Like so many august bodies, the Royal Commonwealth Society started in casual British fashion when two or three gathered together in June 1868 to discuss the question of a Colonial Society, to establish a reading room and library and to provide recent and authentic information on colonial subjects. The two or three whose flavour has remained included Viscount Bury (the first president), the Rt. Hon. Chichester Fortescue (Under-Secretary of State for the Colonies) and Sir Charles Nicholson (ex-Chancellor Sydney University). A small committee was set up and the incipient Society bumped its way through temporary homes and finally came to rest in the six storey building in Northumberland Avenue in 1885 and there remained. Only the name changed, reflecting political tides, to Royal Colonial Institute (1870), Royal Empire Society (1928), Royal Commonwealth Society (1958).

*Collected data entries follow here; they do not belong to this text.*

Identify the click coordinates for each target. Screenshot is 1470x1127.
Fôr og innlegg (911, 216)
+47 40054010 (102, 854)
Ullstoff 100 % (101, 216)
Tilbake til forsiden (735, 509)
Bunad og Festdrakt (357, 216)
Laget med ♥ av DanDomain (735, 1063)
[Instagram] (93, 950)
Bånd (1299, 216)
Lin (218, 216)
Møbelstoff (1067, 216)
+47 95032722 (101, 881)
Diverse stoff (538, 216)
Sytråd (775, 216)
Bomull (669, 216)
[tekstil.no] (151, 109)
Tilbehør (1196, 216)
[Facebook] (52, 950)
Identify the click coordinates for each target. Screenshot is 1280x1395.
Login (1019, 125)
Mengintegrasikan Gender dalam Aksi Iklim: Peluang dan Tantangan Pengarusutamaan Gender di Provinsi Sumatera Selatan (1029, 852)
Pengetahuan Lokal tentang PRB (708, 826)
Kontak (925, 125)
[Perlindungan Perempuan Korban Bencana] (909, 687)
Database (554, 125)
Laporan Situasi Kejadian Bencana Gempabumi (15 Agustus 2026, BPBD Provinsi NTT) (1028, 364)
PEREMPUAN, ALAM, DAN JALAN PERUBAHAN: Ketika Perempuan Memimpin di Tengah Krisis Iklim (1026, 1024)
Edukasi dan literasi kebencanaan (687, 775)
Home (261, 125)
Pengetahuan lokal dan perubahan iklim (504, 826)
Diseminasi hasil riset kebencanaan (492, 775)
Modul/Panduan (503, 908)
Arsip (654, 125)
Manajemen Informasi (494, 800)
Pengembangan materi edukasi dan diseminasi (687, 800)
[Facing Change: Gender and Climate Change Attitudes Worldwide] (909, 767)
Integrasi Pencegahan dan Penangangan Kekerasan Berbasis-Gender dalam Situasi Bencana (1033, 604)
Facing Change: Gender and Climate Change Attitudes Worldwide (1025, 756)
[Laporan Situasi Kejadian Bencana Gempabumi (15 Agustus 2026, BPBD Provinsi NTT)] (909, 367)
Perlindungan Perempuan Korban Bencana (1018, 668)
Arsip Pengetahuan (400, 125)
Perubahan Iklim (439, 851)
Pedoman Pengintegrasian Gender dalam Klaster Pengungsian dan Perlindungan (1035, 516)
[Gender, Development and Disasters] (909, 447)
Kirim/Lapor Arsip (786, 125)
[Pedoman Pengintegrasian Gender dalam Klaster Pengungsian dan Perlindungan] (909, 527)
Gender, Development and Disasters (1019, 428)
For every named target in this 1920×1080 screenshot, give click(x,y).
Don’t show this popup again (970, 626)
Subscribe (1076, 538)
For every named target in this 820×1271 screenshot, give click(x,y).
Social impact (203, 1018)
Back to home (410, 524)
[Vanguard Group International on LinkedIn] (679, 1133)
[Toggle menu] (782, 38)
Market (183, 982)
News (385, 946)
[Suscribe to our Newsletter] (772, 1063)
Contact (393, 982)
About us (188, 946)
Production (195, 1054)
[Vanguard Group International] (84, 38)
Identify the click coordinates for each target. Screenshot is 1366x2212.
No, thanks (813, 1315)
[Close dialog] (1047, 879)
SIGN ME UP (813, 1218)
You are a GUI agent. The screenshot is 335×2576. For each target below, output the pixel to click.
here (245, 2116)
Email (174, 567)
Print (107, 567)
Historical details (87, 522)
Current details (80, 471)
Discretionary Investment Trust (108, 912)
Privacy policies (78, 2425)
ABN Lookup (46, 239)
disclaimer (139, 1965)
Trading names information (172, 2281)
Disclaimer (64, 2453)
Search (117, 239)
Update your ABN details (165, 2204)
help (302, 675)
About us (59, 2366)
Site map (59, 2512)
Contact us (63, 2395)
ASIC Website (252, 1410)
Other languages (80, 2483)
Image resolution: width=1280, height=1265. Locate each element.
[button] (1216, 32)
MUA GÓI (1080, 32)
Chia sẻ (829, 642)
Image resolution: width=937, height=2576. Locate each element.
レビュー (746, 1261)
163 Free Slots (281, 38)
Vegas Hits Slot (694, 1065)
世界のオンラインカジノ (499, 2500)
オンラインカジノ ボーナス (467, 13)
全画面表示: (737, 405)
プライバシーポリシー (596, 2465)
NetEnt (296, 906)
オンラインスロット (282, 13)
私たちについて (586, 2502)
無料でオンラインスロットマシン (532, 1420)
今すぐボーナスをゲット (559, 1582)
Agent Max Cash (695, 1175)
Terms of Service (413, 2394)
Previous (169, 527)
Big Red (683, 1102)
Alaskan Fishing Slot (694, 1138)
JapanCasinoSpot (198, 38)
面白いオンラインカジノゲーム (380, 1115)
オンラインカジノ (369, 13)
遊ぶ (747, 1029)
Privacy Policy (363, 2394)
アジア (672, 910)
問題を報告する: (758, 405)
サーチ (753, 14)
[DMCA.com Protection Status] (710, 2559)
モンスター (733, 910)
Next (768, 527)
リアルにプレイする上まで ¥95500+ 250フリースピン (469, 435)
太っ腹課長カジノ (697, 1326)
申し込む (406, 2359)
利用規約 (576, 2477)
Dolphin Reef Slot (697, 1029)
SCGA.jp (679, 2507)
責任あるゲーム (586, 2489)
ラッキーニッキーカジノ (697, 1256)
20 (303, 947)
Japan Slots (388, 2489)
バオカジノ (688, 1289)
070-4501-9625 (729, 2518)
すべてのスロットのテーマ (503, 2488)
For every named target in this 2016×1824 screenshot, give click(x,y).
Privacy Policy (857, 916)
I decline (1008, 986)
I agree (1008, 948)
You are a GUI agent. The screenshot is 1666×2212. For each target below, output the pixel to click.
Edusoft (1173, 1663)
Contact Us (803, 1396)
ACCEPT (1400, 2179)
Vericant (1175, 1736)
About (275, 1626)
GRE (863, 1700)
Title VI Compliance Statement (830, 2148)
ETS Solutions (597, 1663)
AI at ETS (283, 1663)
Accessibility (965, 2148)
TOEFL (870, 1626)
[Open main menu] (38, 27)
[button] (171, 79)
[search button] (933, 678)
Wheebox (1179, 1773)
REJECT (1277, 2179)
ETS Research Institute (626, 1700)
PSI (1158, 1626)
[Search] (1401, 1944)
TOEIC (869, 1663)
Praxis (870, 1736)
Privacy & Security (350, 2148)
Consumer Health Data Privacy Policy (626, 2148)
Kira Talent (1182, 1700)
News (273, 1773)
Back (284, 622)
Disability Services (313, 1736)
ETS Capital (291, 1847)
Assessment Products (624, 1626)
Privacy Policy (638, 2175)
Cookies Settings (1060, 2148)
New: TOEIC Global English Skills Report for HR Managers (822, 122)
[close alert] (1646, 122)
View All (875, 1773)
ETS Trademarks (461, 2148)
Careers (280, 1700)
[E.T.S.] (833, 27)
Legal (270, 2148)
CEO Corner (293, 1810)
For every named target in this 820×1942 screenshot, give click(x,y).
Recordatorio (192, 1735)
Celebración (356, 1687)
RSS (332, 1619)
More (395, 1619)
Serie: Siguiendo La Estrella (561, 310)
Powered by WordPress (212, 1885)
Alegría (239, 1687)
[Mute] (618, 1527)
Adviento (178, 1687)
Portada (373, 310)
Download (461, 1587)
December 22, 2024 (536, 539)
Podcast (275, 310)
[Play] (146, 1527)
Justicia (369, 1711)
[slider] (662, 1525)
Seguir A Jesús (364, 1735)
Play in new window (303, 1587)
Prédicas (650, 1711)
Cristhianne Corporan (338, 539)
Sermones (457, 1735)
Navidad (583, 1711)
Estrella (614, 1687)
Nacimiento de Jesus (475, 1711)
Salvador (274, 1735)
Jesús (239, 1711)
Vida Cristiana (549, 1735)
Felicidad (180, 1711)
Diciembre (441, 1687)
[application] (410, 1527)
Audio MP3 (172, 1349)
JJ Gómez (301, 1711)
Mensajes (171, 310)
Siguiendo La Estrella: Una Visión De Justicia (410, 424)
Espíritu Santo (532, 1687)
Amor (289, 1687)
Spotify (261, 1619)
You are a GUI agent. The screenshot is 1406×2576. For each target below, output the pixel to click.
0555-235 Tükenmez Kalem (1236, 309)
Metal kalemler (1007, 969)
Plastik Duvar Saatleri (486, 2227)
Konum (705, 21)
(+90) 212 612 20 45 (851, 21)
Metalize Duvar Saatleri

The library was recognised as the heart of the Society from the start and by the turn of the century held 75,000 books, rising to 100,000 in 1914. An early attempt to transfer it to the newly established Colonial Institute was fiercely resisted, not least by its guardians. The first librarian was appointed in 1869 and the first salaried librarian, the Australian-born Joseph O'Halloran in 1885. The Society has been magnificently served by his successors down to the present and first woman incumbent, Terry Barringer. (Women were first admitted as members in 1922.)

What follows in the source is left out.